Walcher hired Utah-based Alta Ventures to find ways of saving money for agencies that operate under the DNR. Alta Ventures could get as much as 4 percent of the first year's savings and revenues, including a chunk from any higher license fees.
The deal will backfire. Any deal-making with wildlife cash will backfire as long as the one-man band keeps playing at the DNR.
Sportsmen are famously protective of their payments to the cash-funded wildlife division. They are not likely to go along with any diversion of money, especially to line the pockets of a Utah firm that didn't come up with the idea of higher fees in the first place.
If hunters and anglers don't support the fee hikes, it's doubtful the legislature, which must approve them, will support the idea, either. Higher fees for hunting and fishing will have to wait.
NONRESIDENT HIKES: Slight fee increases will go into effect for most nonresident big-game hunters in 2004. The Wildlife Commission gave formal approval Thursday to cost-of-living adjustments previously built into nonresident fee structures.
Out-of-staters will pay $295 for deer and pronghorn licenses (up from $290) and $490 for bull elk licenses ($480). Nonresident moose, bighorn sheep and mountain goat licenses will go up to $1,640, from $1,618.
Nonresident hunting fees will stay at $250 for cow elk, black bear and mountain lion, however.

━━━━

In the article on wildlife fees, what will out-of-state hunters pay for a bull elk license? The listing has no connection to the article on wildlife fees.

### Available data
━━━━

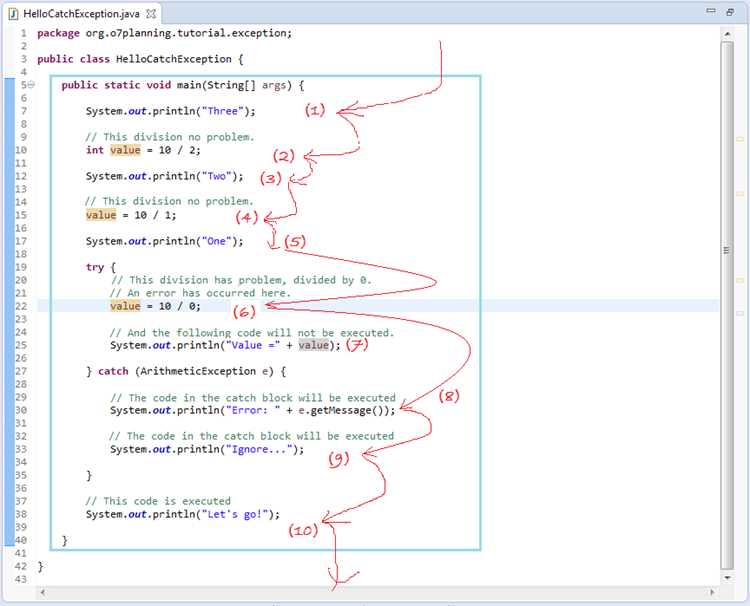This screenshot has height=606, width=750.
Task: Click the 'try' keyword on line 19
Action: [x=95, y=267]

━━━━

### Completed exercise
$490, up from $480.